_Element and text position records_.
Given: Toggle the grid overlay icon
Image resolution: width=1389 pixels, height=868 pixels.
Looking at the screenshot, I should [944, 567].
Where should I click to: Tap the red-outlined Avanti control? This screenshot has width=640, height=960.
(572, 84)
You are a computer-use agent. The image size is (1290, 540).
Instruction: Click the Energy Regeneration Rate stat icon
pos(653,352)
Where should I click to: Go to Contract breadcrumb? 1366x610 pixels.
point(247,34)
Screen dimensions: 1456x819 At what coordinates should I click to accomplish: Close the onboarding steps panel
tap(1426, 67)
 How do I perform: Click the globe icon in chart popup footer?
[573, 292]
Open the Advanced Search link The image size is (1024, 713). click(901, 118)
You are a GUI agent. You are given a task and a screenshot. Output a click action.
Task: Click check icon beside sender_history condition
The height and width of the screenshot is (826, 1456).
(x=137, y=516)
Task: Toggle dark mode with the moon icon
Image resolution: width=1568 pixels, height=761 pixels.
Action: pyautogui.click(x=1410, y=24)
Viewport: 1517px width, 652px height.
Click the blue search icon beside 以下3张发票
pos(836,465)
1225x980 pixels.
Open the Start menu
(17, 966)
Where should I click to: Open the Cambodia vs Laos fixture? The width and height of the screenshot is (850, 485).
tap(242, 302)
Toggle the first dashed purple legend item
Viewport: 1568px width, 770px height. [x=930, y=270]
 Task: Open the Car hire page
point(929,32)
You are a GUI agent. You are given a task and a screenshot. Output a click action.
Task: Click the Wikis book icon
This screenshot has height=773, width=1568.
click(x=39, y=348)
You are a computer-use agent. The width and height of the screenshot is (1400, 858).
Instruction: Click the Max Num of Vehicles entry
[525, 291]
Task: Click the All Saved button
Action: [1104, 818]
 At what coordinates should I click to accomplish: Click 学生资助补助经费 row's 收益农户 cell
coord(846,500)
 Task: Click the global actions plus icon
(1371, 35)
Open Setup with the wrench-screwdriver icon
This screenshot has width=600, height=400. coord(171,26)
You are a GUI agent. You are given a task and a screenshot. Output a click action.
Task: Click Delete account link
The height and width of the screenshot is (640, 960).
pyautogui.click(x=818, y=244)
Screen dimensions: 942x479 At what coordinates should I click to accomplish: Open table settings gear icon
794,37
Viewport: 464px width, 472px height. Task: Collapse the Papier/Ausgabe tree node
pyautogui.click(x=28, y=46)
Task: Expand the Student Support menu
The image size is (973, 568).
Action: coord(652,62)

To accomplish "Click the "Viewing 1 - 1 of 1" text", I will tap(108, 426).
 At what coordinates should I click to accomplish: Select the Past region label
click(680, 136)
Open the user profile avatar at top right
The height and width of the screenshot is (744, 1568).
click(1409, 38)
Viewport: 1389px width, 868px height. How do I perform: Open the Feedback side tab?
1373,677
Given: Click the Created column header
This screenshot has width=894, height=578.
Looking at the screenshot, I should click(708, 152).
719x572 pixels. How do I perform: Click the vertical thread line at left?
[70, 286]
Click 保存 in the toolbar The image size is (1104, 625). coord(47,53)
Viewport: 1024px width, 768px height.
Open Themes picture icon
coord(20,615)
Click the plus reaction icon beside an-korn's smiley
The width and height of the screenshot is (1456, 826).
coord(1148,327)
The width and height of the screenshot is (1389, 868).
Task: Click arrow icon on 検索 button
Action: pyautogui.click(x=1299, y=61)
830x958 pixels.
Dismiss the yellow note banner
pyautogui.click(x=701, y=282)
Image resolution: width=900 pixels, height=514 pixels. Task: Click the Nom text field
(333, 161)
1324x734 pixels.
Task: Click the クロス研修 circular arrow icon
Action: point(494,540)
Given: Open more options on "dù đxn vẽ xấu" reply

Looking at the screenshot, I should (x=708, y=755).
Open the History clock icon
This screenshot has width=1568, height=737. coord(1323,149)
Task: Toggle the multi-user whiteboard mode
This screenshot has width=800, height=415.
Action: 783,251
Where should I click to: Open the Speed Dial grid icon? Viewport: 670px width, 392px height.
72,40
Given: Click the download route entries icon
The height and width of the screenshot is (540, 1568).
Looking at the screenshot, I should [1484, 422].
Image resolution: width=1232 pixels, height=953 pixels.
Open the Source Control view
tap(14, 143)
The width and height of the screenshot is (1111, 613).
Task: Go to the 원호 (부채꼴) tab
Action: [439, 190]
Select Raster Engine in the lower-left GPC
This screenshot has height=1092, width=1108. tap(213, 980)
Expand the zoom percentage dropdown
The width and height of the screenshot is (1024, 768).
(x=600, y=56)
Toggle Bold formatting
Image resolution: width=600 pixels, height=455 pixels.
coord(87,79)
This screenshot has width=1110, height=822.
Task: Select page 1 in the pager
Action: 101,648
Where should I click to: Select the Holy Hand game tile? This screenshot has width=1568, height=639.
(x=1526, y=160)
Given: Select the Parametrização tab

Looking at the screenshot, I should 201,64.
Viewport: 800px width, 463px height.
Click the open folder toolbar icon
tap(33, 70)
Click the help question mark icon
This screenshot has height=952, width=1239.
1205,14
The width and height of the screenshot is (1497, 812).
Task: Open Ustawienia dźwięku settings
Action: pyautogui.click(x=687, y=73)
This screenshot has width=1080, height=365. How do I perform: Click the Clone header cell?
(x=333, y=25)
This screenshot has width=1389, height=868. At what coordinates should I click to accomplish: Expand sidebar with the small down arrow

_Aim_. Copy out the records word for word, from the line containing "Given: Click the Created column header" through the line containing "coord(20,615)", including both of those lines.

_Output below_.
Given: Click the Created column header
This screenshot has width=894, height=578.
Looking at the screenshot, I should click(708, 152).
719x572 pixels. How do I perform: Click the vertical thread line at left?
[70, 286]
Click 保存 in the toolbar The image size is (1104, 625). coord(47,53)
Viewport: 1024px width, 768px height.
Open Themes picture icon
coord(20,615)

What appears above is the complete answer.